When restaurants come to Nashville, they often bring staff from their home location to work and run their kitchens. And cooks want to live in a city with interesting restaurants.

“There’s a good foodie community (in Nashville), which I think is very important for restaurateurs. For chefs, on your day off, you’re going to go to that other restaurant. It’s part of the way of life,” said Carmellini of The Dutch and Carne Mare.

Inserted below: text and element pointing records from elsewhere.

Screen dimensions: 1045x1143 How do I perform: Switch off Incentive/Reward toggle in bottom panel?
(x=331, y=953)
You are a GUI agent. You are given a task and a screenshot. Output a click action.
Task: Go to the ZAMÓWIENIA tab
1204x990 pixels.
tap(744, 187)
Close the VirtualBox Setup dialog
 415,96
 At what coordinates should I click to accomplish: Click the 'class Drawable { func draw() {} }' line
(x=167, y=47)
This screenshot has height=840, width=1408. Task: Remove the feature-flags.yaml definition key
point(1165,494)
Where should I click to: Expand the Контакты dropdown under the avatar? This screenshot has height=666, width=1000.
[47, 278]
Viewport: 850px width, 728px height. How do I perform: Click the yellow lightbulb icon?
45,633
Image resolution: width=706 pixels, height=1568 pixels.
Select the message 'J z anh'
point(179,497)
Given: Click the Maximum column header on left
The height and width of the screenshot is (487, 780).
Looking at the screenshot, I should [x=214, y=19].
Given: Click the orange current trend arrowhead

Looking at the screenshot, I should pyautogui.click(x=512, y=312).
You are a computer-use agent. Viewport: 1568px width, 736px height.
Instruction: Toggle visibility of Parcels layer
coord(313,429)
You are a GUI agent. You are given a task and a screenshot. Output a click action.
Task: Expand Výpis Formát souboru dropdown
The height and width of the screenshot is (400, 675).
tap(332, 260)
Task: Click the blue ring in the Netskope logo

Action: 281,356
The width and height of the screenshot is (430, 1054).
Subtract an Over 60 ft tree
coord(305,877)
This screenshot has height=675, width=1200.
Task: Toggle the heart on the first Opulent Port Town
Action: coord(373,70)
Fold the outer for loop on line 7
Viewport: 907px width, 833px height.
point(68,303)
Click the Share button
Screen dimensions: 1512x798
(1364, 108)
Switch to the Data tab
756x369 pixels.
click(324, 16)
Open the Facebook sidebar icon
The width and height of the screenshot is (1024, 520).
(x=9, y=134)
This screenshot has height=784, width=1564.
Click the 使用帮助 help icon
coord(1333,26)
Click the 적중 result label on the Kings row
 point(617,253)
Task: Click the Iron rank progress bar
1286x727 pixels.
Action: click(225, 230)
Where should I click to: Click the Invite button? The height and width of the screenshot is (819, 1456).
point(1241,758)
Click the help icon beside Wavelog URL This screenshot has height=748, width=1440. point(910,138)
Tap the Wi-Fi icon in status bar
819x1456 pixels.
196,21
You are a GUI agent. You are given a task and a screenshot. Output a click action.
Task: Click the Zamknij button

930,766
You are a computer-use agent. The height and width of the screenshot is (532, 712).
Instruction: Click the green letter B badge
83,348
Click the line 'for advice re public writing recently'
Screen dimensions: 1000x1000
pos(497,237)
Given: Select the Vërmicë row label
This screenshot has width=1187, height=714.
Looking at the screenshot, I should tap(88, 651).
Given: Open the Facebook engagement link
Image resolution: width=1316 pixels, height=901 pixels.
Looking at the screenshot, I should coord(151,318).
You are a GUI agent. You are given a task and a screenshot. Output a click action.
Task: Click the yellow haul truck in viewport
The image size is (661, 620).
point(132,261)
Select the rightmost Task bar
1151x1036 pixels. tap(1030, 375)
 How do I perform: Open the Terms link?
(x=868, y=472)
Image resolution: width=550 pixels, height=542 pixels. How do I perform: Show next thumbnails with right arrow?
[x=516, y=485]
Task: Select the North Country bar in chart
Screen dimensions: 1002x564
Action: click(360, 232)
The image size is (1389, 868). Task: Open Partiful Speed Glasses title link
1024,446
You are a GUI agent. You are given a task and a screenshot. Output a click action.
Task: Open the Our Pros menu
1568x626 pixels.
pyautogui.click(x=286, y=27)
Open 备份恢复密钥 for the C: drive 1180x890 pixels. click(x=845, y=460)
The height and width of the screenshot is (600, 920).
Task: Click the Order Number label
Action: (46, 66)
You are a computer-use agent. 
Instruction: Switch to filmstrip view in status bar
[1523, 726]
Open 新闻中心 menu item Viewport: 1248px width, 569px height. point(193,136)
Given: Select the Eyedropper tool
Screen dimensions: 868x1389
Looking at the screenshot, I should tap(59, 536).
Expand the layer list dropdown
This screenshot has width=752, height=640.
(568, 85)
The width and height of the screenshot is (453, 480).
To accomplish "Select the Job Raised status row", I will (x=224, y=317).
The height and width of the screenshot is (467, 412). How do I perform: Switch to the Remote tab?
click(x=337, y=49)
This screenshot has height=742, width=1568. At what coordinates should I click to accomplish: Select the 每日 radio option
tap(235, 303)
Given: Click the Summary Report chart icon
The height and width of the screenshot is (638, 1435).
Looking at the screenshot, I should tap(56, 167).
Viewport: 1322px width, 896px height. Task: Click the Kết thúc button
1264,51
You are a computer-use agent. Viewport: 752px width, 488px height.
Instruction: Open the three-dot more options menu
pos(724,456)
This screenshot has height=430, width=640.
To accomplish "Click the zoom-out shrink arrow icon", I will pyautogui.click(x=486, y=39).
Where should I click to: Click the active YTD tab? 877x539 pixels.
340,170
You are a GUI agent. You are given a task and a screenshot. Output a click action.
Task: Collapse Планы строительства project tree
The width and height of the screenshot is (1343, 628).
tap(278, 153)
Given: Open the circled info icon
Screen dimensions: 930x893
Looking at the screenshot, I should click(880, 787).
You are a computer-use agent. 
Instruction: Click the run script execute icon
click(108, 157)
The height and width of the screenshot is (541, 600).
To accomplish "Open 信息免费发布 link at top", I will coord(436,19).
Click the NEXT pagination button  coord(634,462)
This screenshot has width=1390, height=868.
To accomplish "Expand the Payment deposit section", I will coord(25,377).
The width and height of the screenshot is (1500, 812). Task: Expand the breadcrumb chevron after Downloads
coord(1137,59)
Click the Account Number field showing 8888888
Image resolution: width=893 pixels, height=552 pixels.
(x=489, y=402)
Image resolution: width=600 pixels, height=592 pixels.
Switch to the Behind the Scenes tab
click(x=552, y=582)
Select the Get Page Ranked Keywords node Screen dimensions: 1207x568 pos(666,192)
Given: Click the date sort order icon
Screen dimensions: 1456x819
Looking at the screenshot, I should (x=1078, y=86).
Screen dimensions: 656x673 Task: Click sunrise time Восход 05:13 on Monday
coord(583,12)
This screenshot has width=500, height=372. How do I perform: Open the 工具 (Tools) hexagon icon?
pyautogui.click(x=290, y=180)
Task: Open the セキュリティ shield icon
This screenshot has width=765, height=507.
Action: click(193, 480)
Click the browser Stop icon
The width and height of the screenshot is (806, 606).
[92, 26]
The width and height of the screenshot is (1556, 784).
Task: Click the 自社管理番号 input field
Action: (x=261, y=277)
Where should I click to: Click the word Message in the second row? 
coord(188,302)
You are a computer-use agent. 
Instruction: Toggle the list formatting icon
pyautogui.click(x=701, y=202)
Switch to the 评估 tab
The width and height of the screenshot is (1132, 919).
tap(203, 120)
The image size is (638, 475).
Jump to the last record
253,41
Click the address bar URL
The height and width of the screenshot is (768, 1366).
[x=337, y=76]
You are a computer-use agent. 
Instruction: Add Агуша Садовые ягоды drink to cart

For Carne Mare, Carmellini recruited Levi Raines, a veteran of the Carmellini restaurant in Miami, to lead the kitchen. Several Carmellini employees in New York also moved to Nashville.

“It’s attractive to go to another city where you can still make the same money you made in New York,” Carmellini said.

Food Across America

Carmellini grew up in Ohio. He moved to New York in 1991 when he decided to cook.

“The only place in America back then where you wanted to be a serious chef was New York,” he said.

Now, many American cities have excellent restaurants. The expansion of New York restaurants in cities like Nashville is a sign of this transformation. But not everywhere, it’s Nashville. Carmellini is a huge music fan. He plans to coordinate his trips to check out Nashville’s The Dutch and Carne Mare with shows he wants to see in town.

For Carmellini, the city matters as much as the transaction when deciding to enter a new market.

“It’s more or less, do we like to go there,” he said.